** YOUR INSTRUCTIONS **
Put the lines from the one containing "This screenshot has height=873, width=1372." through the one containing "(x=1193, y=87)", inclusive, into a numbered list, skipping blank lines. Leave the pictures out of your answer.

## start MATERIAL TO PROCESS

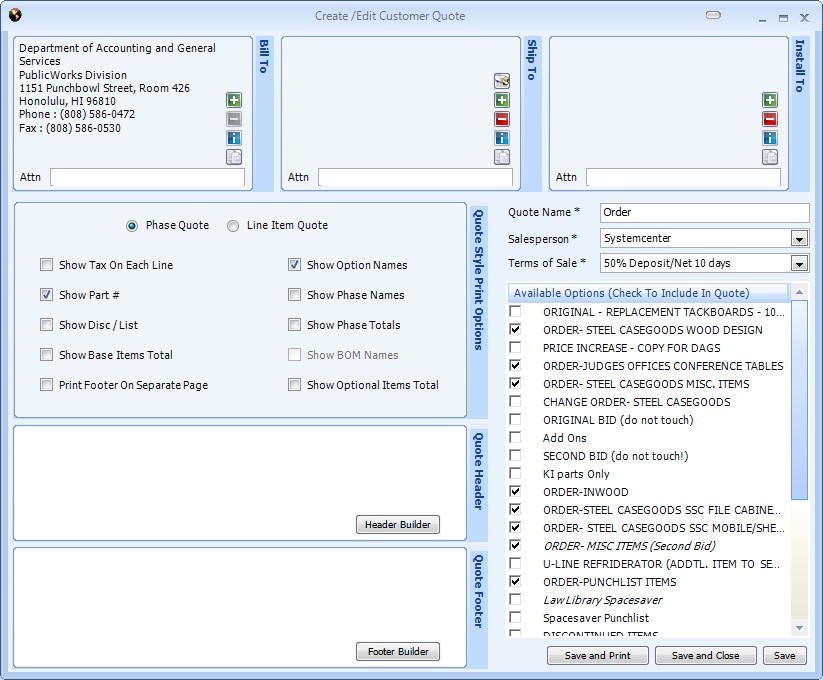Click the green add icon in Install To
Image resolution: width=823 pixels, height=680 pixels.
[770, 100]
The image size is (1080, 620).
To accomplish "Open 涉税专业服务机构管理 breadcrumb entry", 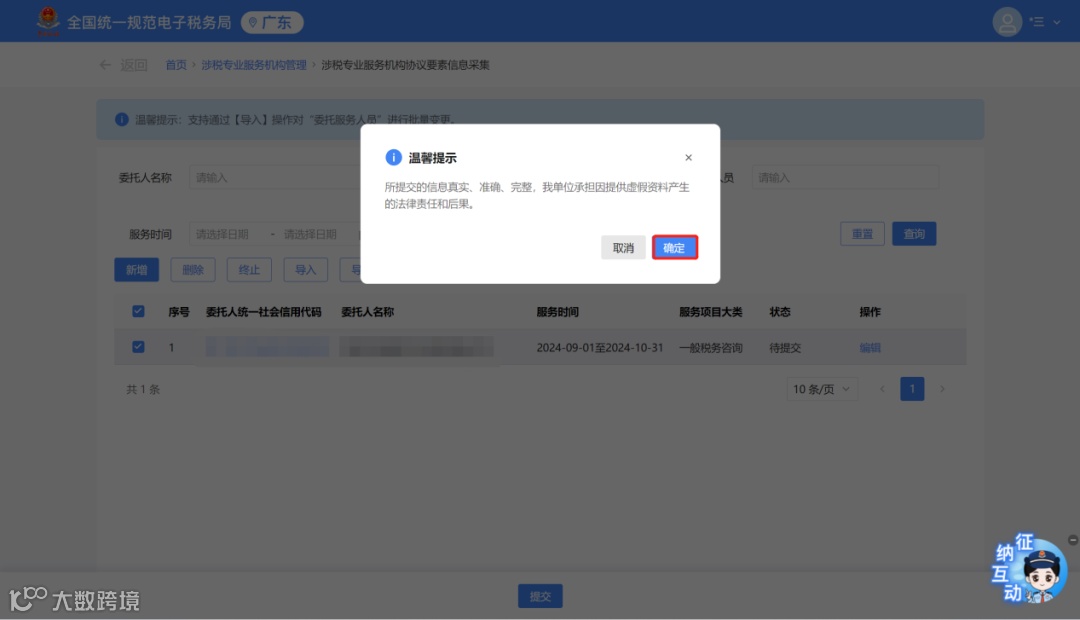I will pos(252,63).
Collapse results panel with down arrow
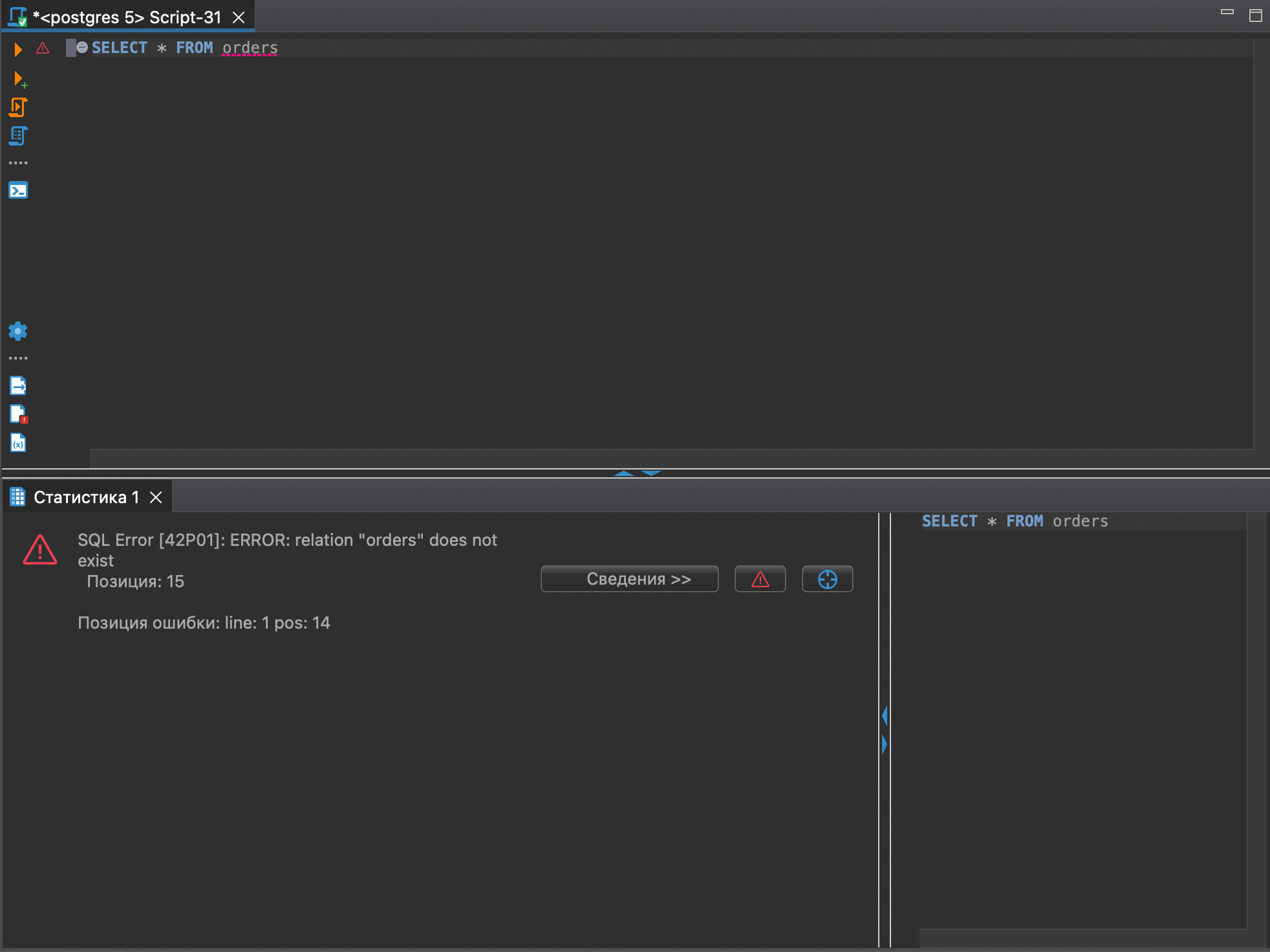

## end MATERIAL TO PROCESS
## start MATERIAL TO PROCESS

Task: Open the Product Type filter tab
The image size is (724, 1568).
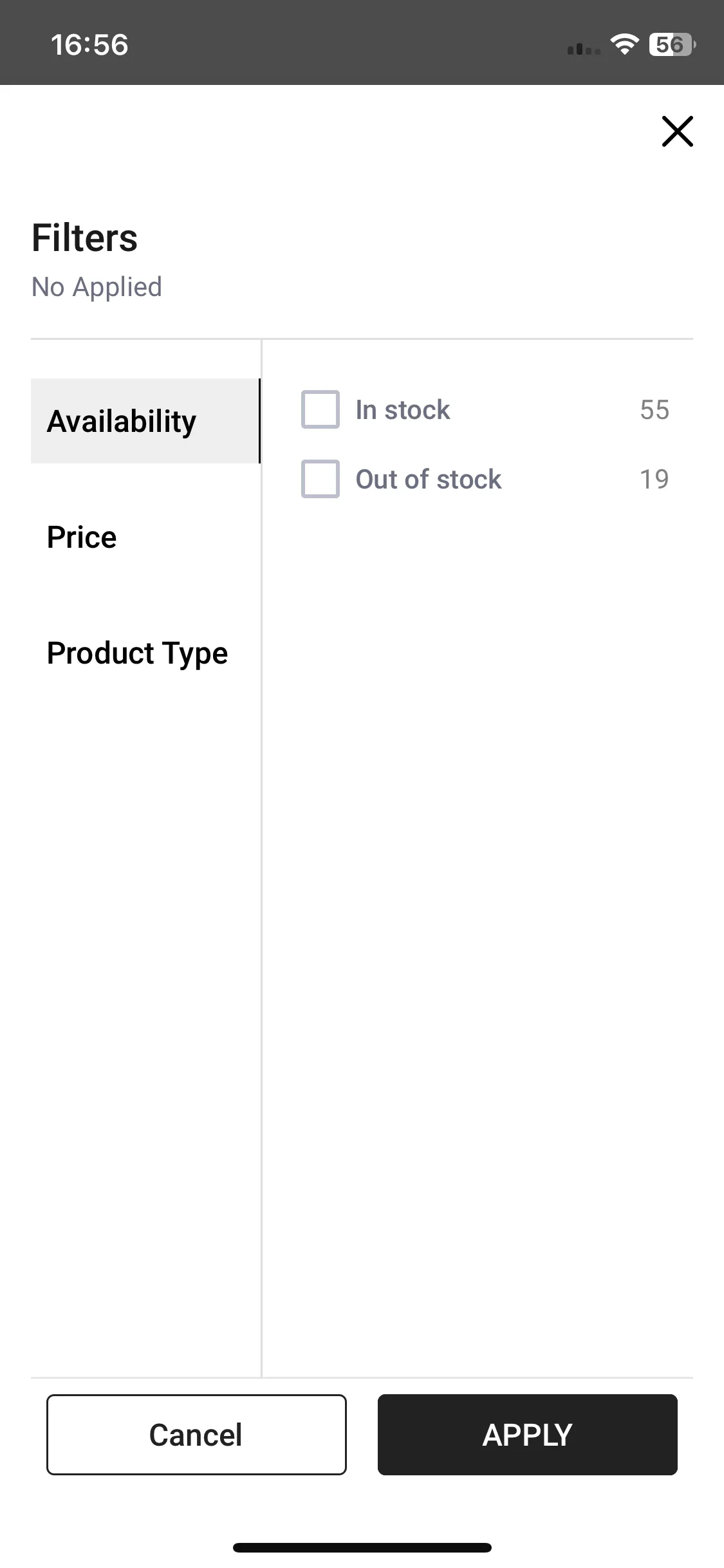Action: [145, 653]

## end MATERIAL TO PROCESS
## start MATERIAL TO PROCESS

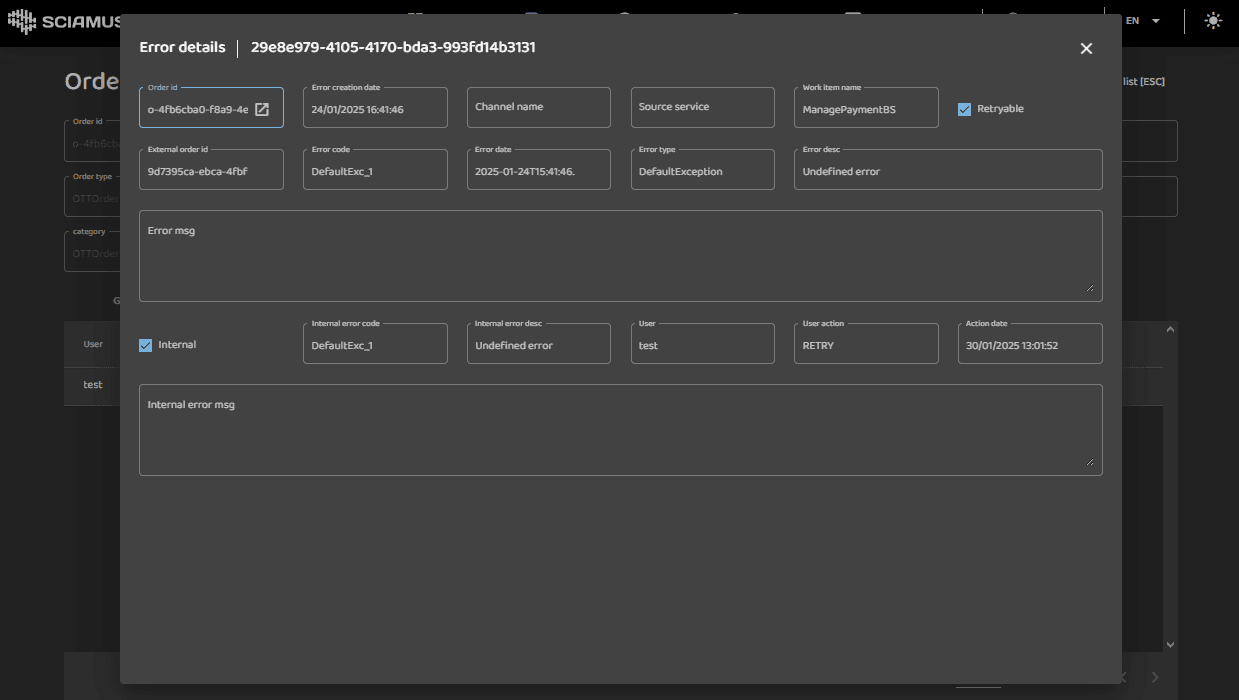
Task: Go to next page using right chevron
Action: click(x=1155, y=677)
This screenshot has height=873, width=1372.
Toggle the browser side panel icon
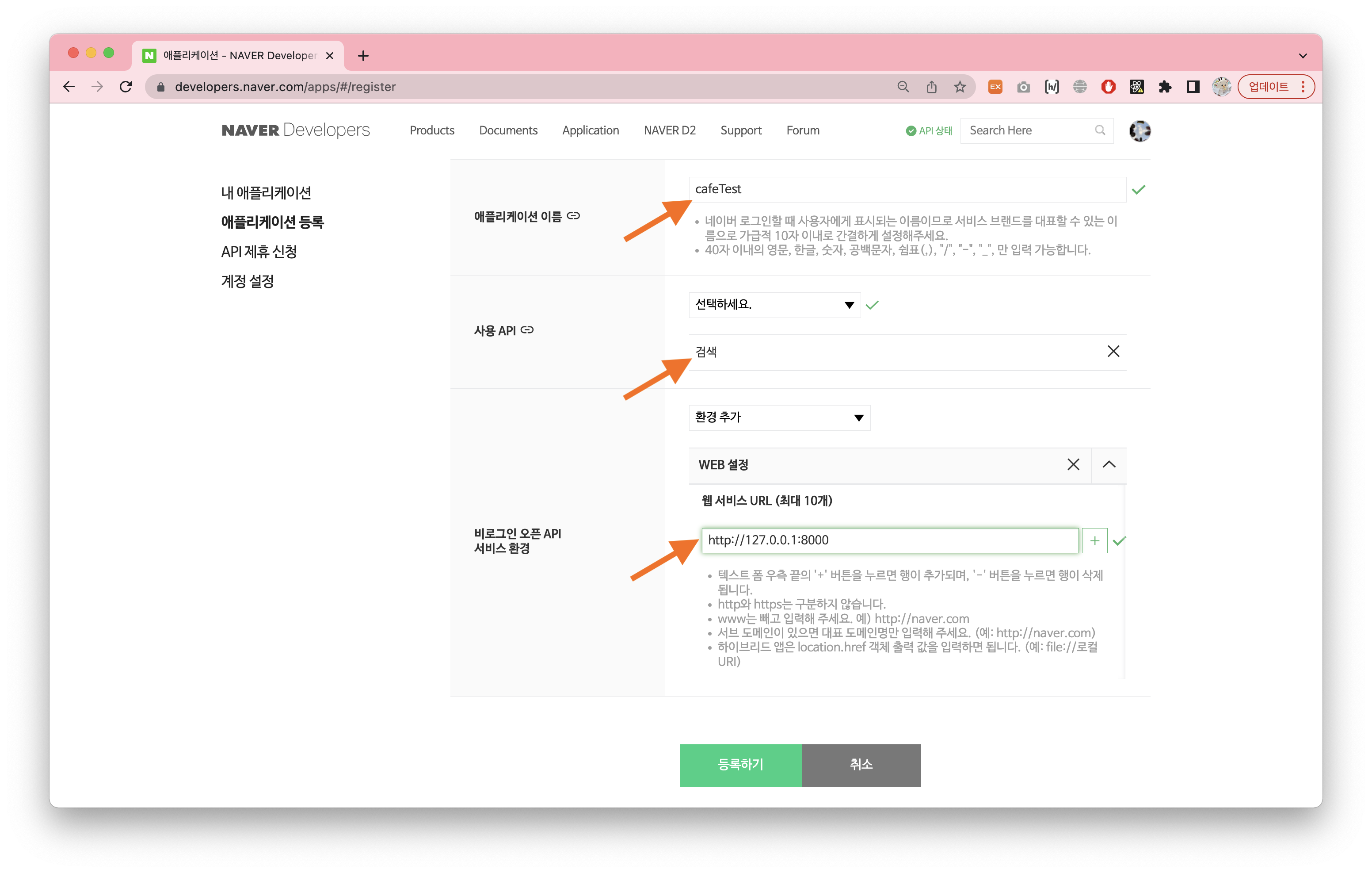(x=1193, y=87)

## end MATERIAL TO PROCESS

** EXERCISE ANSWER **
1. This screenshot has height=873, width=1372.
2. Toggle the browser side panel icon
3. (x=1193, y=87)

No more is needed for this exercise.